Everyone is exposed to small amounts of radiation. Cosmic rays, radon gas and radioactive minerals in the soil are among the most common sources. Typically, the amount of radiation from these “background” sources adds up to only about 3 millisieverts (mSv), a standard unit of measurement, a year—not enough to worry about.
However, imaging tests exponentially add to your lifetime exposure. Examples: About 1.5 mSv from a spinal X-ray…6 mSv from a pelvic CT scan…and about 20 mSv from a whole-body positron emission tomography (PET)/CT scan to detect cancer.
QUESTIONS TO ASK
Before agreeing to a test, ask your doctor why it’s needed and if the results will possibly change your diagnosis or treatment (if not, you don’t need the test). If an imaging test is crucial, you can ask whether there’s a radiation-free alternative, such as ultrasound, or whether a lower-radiation test is available—say, an X-ray instead of a CT scan. Also be sure that the medical facility where you will receive the imaging test has been accredited by the American College of Radiology (ACR). To check a facility’s accreditation status, go to the ACR.org.

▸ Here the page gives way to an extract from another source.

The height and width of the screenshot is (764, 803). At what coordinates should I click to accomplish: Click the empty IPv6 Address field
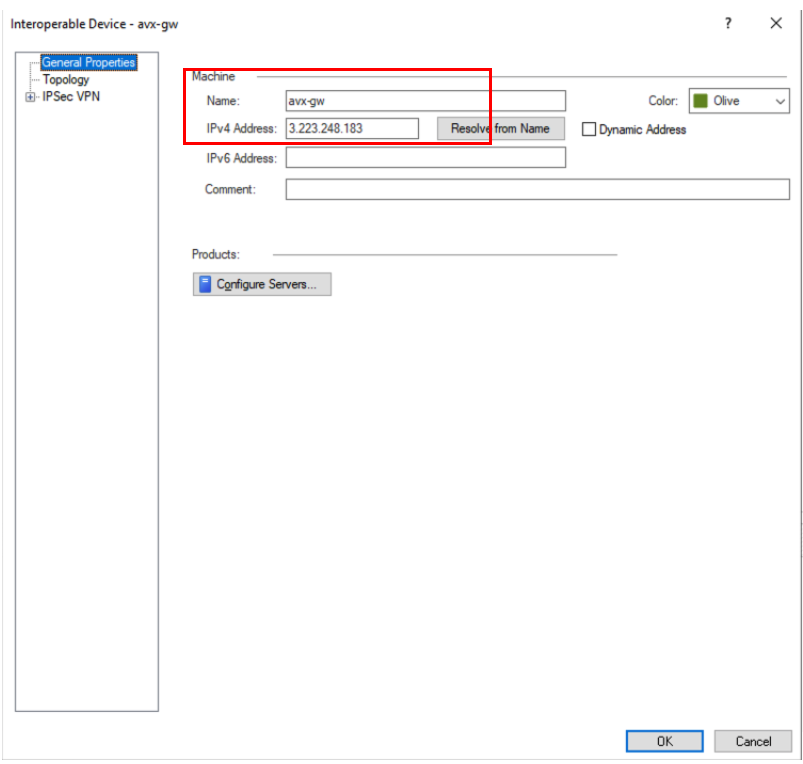coord(425,157)
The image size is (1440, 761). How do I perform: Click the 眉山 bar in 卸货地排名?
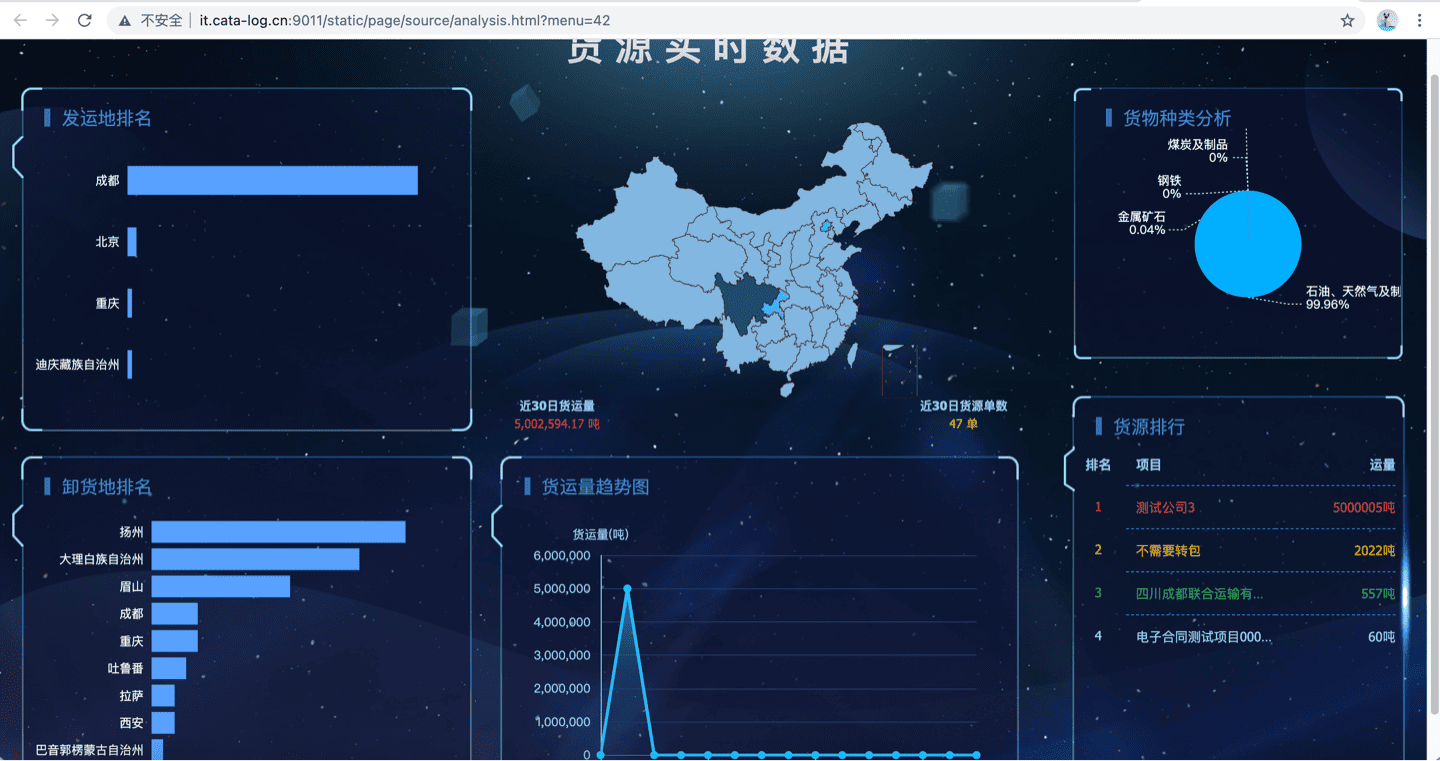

Also helpful: Keep a log of any radiation-based tests that you get. You can refer to your radiation history whenever you and your doctor are considering a medical test that will expose you to radiation.
SUPPLEMENTS TO CONSIDER
Emerging evidence suggests that radioprotective supplements can help reduce the risks of radiation exposure. The research isn’t conclusive (and is primarily extrapolated from findings related to radiation from nuclear accidents), but lab studies have found that some supplements may help protect you from the dangers of radiation exposure, including that from medical tests. Examples…
• Ginkgo extract. After the nuclear meltdown at Chernobyl, scientists studied a number of natural products to see what could help reduce radiation damage in first responders. They found that a ginkgo extract, known as Egb 761, reduced the damaging effects of radiation on chromosomes—and the benefits persisted for several months after workers stopped taking it. Other studies have found similar results.
My advice: Take Egb 761 for a week after having a CT scan or other imaging tests. It’s available at health-food stores and from online retailers such as Amazon.com. Typical dose: 120 mg daily. Good product: Tebonin.
Possible side effect: Egb 761 can increase bleeding when it’s combined with aspirin or other blood-thinning drugs, such as warfarin (Coumadin). Ask your doctor if it’s safe for you to use.
• Hesperidin. This flavonoid (a type of antioxidant) is found in fruits, especially citrus. It is also available as a dietary supplement.
An animal study published in The British Journal of Radiology found that hesperidin taken before radiation exposure reduced blood-cell damage. In human tests, results were similar—it reduced radiation-induced damage by about one-third.
My advice: Take 250 mg of hesperidin about one hour before testing. It’s unlikely to cause side effects.
*X-rays, computed tomography (CT) and positron emission tomography (PET) scans produce damaging radiation…ultrasounds and magnetic resonance imaging (MRI) scans do not.